» Material supplied:

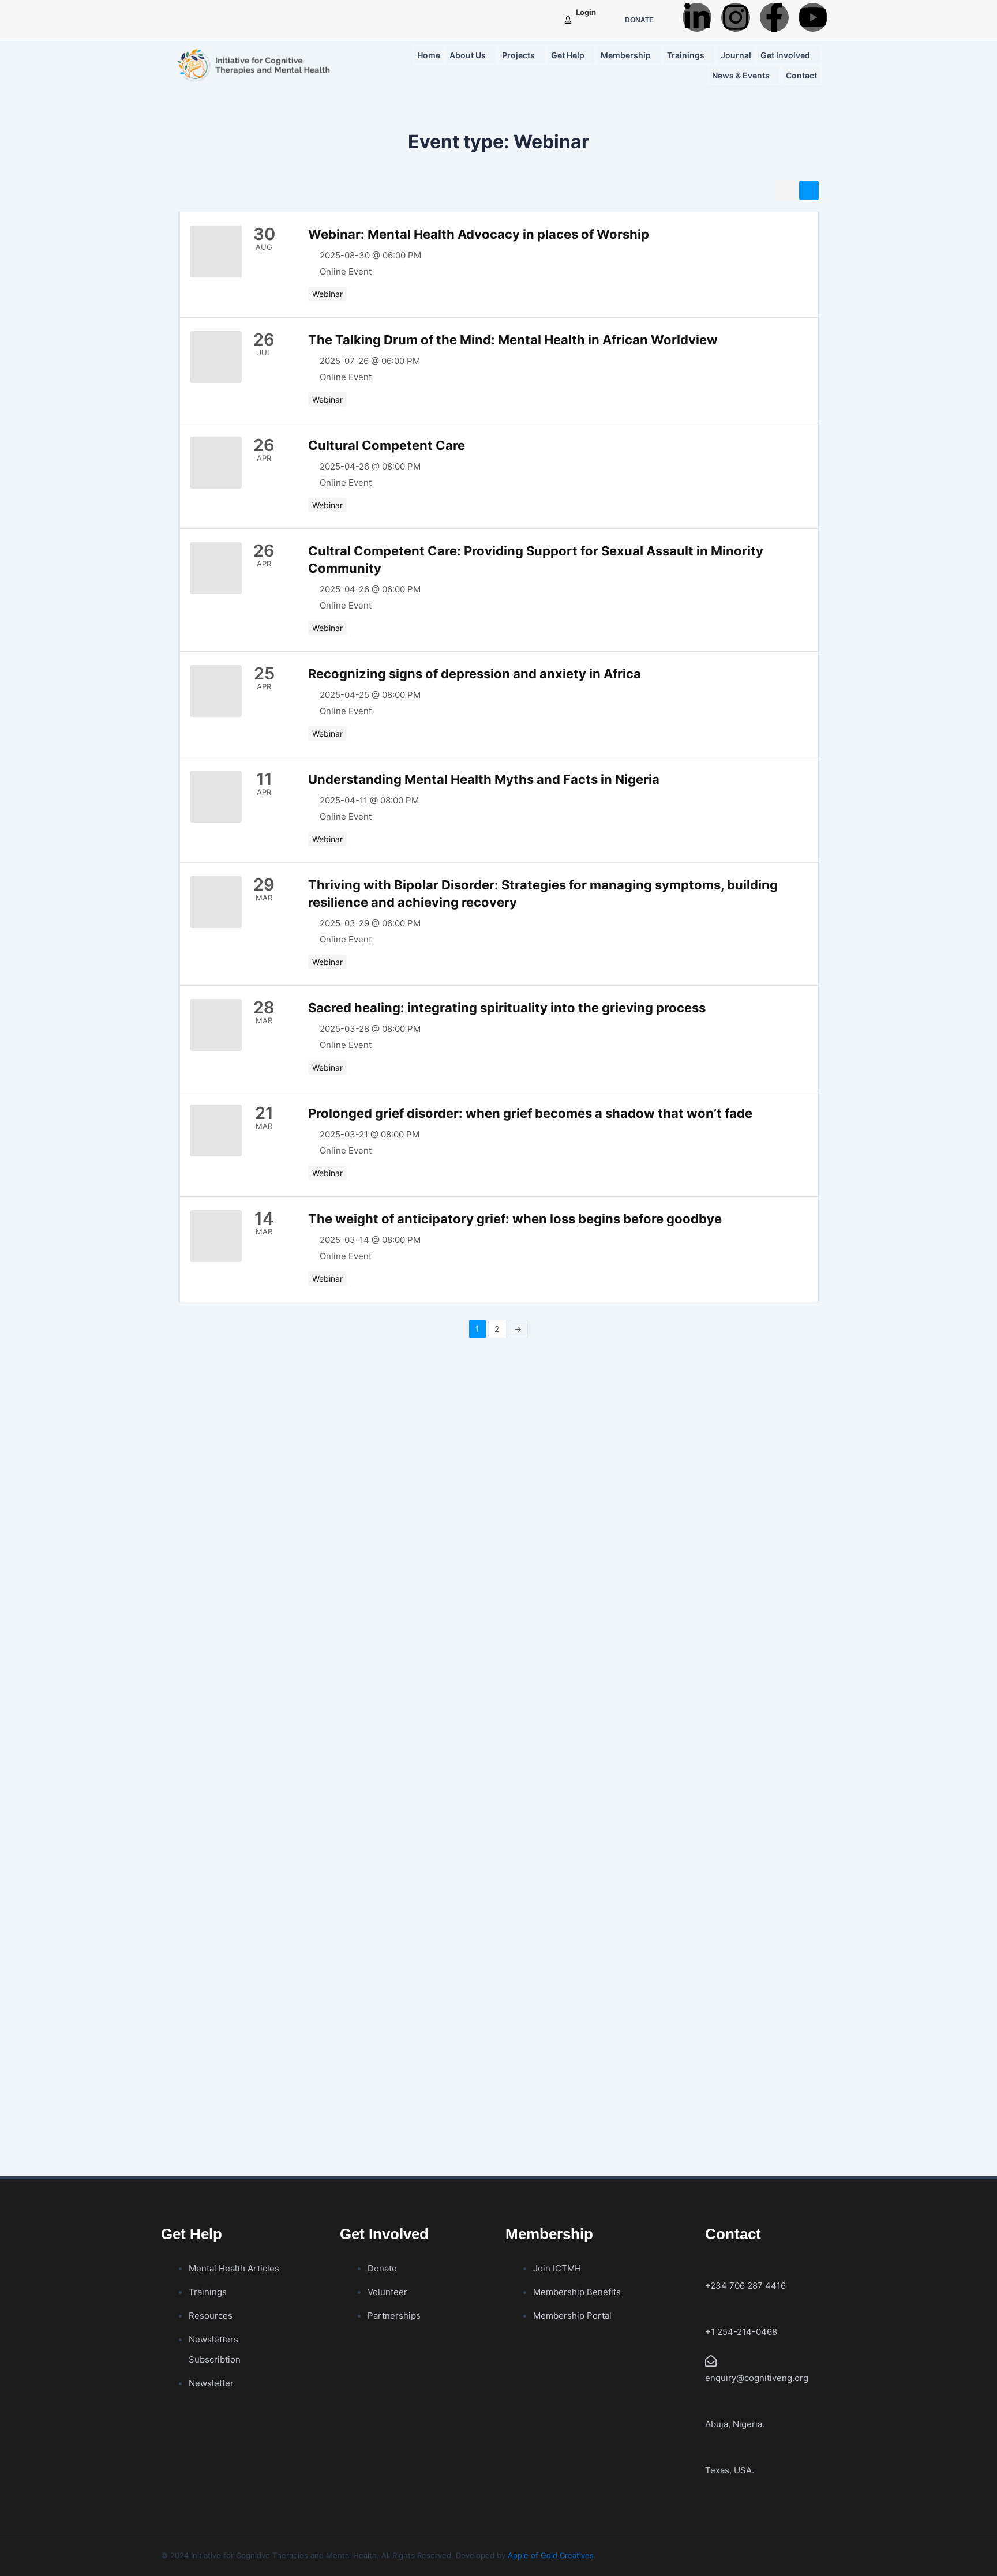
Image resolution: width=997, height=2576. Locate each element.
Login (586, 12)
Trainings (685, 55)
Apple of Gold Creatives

...

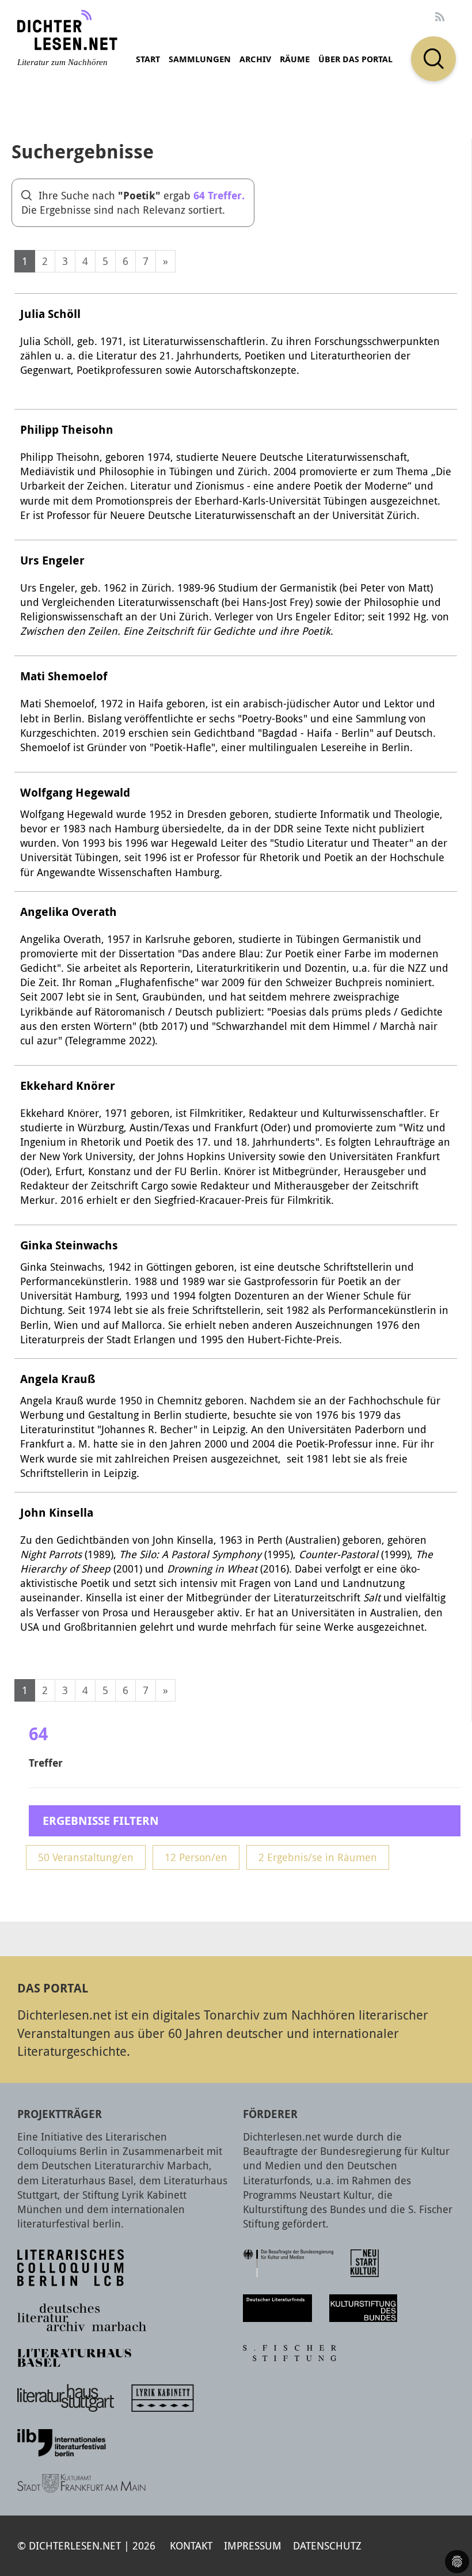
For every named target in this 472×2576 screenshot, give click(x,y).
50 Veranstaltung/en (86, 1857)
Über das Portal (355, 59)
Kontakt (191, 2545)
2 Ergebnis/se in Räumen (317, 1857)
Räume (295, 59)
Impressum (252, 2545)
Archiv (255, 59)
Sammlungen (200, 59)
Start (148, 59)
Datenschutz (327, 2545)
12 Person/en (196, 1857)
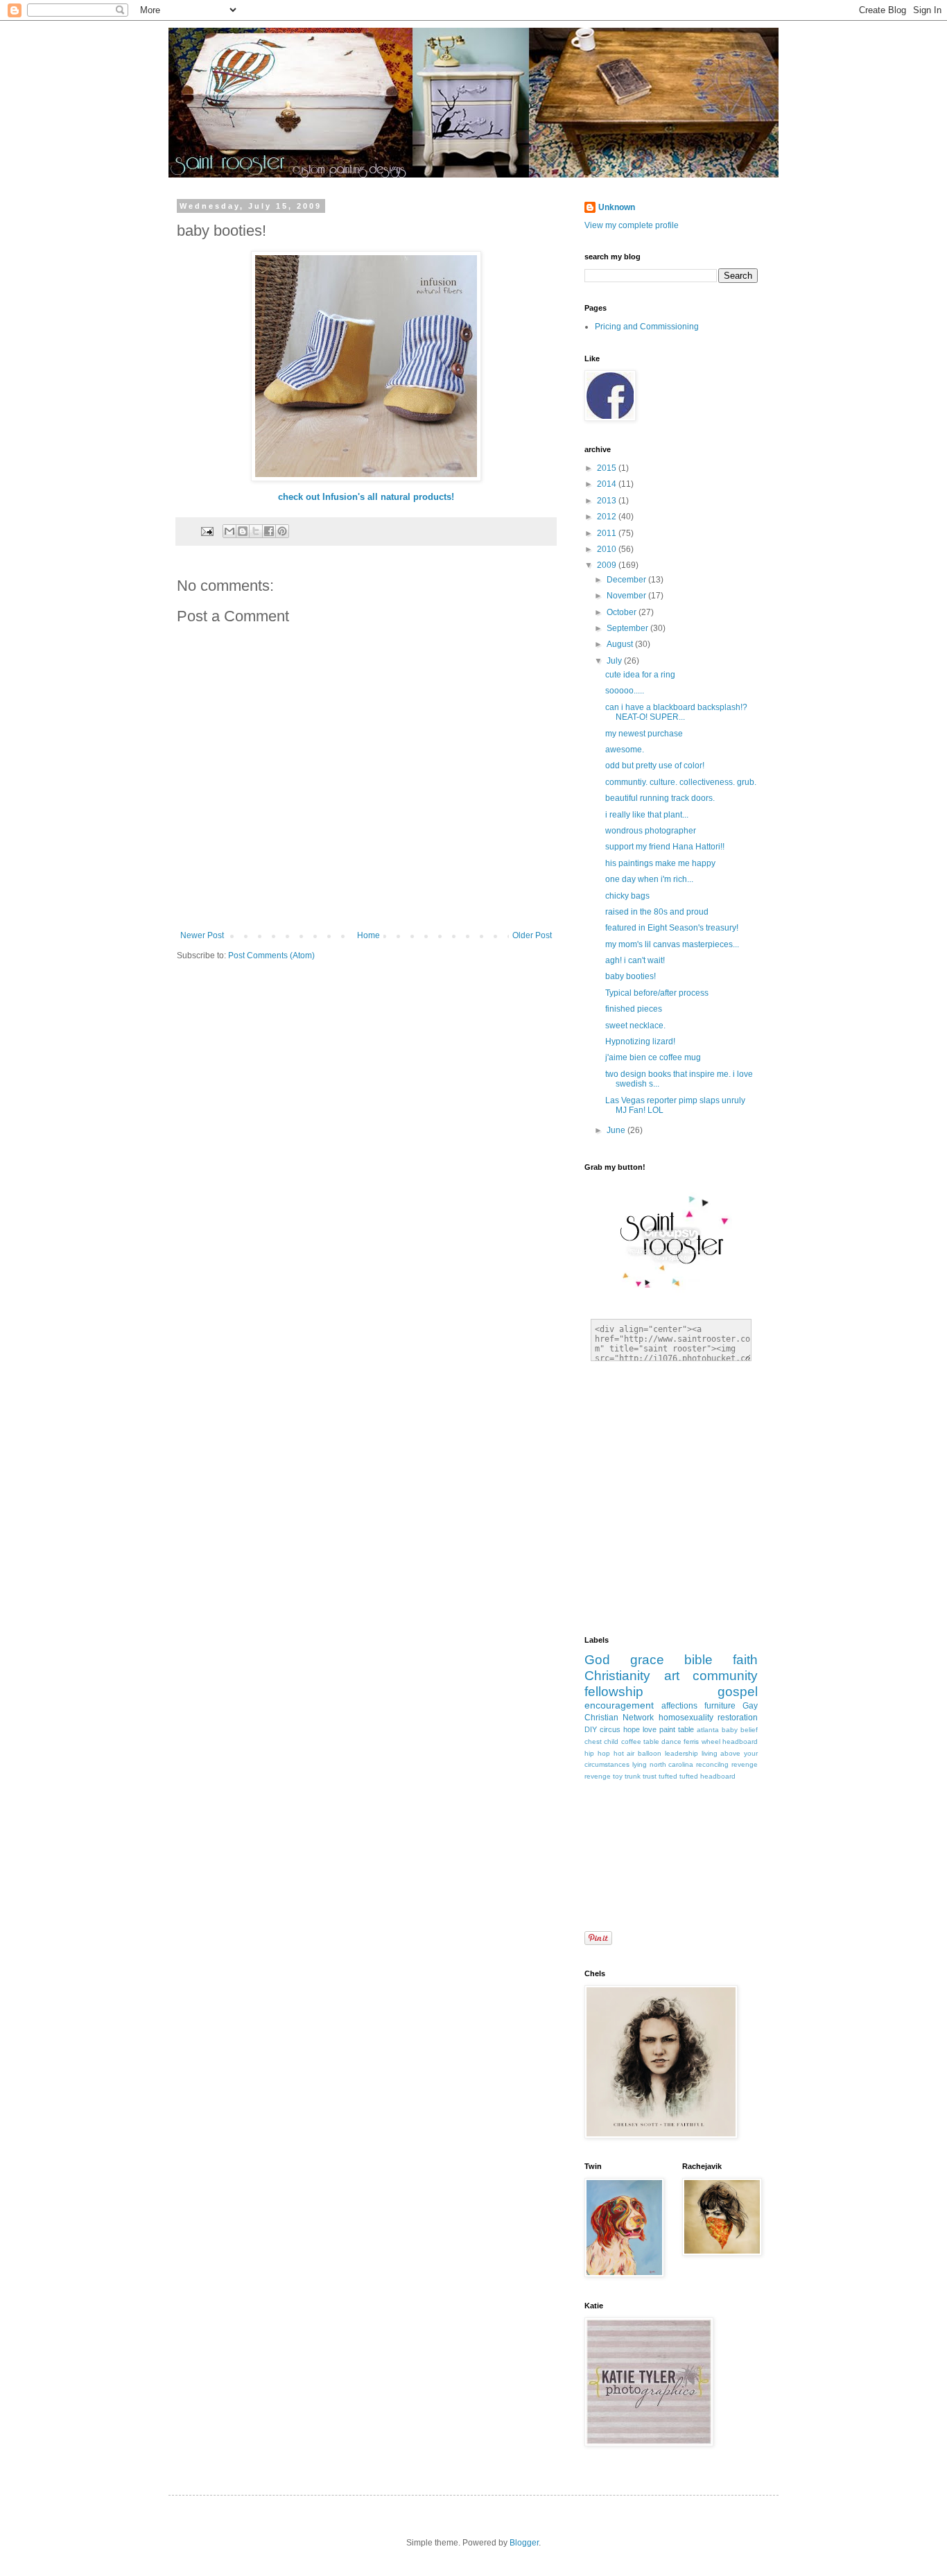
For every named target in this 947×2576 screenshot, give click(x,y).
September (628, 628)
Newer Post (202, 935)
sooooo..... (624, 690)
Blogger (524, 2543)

==

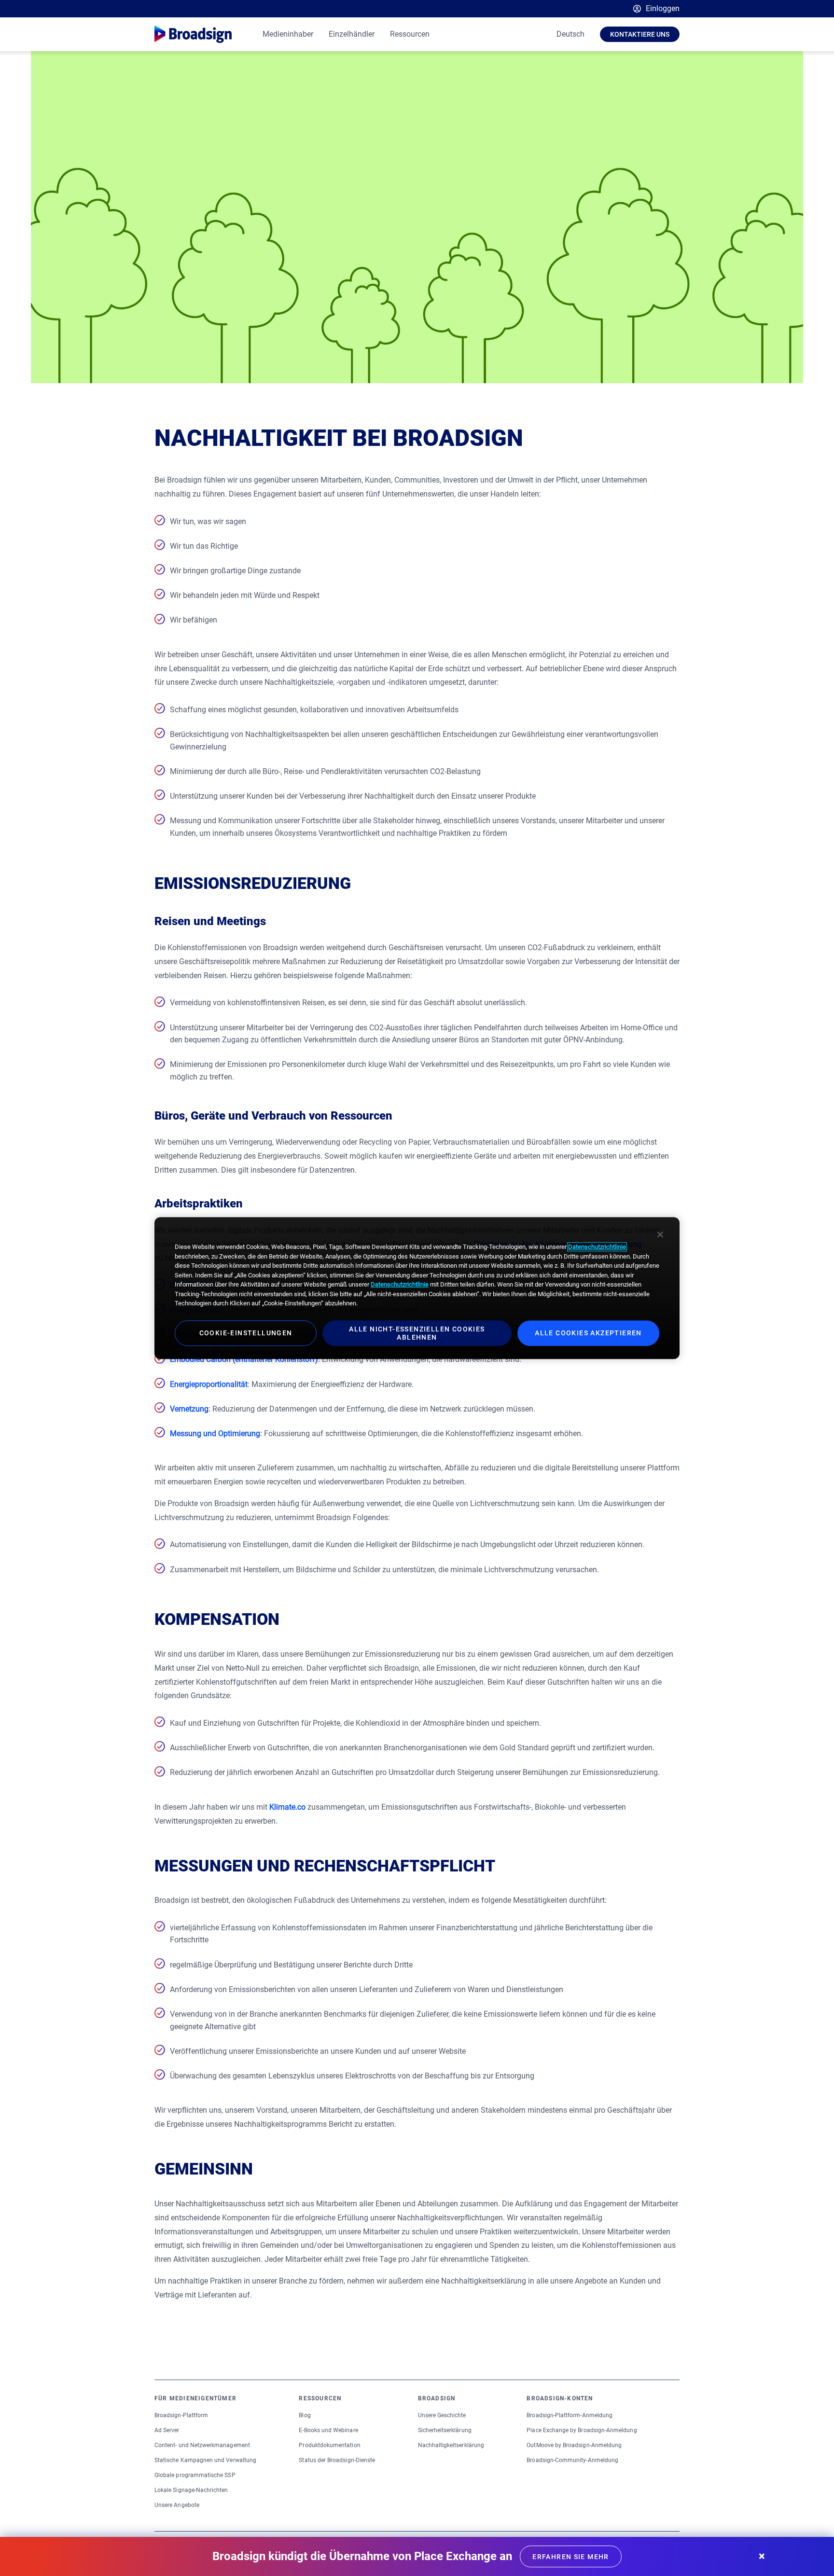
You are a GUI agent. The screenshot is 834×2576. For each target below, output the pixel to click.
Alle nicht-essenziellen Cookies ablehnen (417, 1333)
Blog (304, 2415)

» Task directions: Locate all lines in the listing above with the word "named". Copy them.

» Solution to the problem:
For every named target in this 472×2576 screenshot, give click(x,y).
For every named target in this 947×2576 screenshot, give click(x,y).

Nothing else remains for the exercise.